Member of the Scottish Parliament for Highlands and Islands (1 of 7 Regional MSPs)
- In office 5 May 2011 – 24 March 2016

Personal details
- Born: 17 May 1949 (age 76) West Lothian, Scotland
- Party: RISE – Scotland's Left Alliance (2015–2020)
- Other political affiliations: Independent (2012–2015) Scottish National Party (until 2012)
- Spouse: Robert Urquhart ​ ​(m. 1976; died 1995)​
- Children: 2
- Occupation: Politician
- Website: jeanurquhart.com

= Jean Urquhart =

Scottish politician (born 1949)

Jean Urquhart (born 17 May 1949) is a Scottish politician. She was formerly a Member of the Scottish Parliament (MSP), first elected in 2011 for the Highlands and Islands region as a Scottish National Party (SNP) member, then continuing to sit as an independent after she left the SNP in October 2012. She had been an SNP councillor at the Highland Council from 2003 to 2011.

==Early life==
She was born on 17 May 1949 in West Lothian, the daughter of an agricultural engineer. She was educated at Lindsay High School, Bathgate.

==Political career==
In 1999, she stood unsuccessfully as the SNP candidate for Caithness, Sutherland and Easter Ross. In the 2003 Parliament election she was eighth on the SNP's regional list, with only two of these getting seats.
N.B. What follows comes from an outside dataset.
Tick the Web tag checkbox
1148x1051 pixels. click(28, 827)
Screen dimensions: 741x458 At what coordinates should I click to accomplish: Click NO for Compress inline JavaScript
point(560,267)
In the 2003 election for the Highland Council she became a SNP member for the Lochbroom Ward. In 2007 she was returned as councillor for Wester Ross, Strathpeffer and Lochalsh. She was then named as vice-convener to lead an Independent/ SNP administration. In 2009 the Steering Group of the UK's first ever Housing Fair appointed her as its chair when this event was held near Inverness.

===Member of the Scottish Parliament===
In the 2011 Scottish Parliament Election she stood as the SNP candidate for Shetland. She was elected from the regional list, becoming a SNP Member of the Scottish Parliament for the Highlands and Islands. She was a member of the Scottish National Party until October 2012, when she and John Finnie resigned from the party over the change to the party's NATO policy. She continued as an independent. In 2014, after Urquhart intervened, the Post Office Ltd made its mortgage service available to people in Bute, Lewis, Harris, Orkney, Shetland, Arran, Mull and Islay. in 2015 she raised the issue of the safety of sex workers, suggesting that legislation could be introduced that would enable some transformative actions be taken.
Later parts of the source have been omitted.